**YOUR TASK:** Which lines of the entries below run from the one holding "Go to the Resources menu item" to the one holding "Task: Click the right-aligned Header text", inclusive? Set down exactly those lines and no others.

[Stored items]
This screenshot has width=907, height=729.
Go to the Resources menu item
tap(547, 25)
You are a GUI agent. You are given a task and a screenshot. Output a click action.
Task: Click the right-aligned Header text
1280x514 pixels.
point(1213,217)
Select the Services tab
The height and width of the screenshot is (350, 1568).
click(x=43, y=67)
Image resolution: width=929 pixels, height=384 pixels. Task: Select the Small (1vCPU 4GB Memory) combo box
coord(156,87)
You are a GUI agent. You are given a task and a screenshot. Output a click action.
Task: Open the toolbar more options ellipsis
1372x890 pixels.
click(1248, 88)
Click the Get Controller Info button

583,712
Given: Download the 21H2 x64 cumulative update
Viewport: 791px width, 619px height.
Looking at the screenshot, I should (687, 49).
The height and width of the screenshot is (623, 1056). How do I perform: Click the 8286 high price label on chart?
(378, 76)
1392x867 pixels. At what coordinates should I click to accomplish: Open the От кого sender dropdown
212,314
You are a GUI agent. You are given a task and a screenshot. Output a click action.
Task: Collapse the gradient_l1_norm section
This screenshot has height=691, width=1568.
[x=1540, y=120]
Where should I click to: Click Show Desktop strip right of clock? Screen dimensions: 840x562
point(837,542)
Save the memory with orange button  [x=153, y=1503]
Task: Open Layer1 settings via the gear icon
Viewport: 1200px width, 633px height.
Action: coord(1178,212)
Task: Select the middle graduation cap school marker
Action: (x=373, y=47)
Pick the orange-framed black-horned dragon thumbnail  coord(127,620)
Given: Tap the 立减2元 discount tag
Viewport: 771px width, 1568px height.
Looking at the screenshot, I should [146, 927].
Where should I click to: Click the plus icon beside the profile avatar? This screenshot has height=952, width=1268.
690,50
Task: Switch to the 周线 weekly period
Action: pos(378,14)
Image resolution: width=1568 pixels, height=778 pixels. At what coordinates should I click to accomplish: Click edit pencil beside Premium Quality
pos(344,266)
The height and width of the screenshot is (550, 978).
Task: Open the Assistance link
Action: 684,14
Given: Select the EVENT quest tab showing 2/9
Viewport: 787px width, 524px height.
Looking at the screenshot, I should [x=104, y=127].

**EXERCISE ANSWER:**
Go to the Resources menu item
tap(547, 25)
You are a GUI agent. You are given a task and a screenshot. Output a click action.
Task: Click the right-aligned Header text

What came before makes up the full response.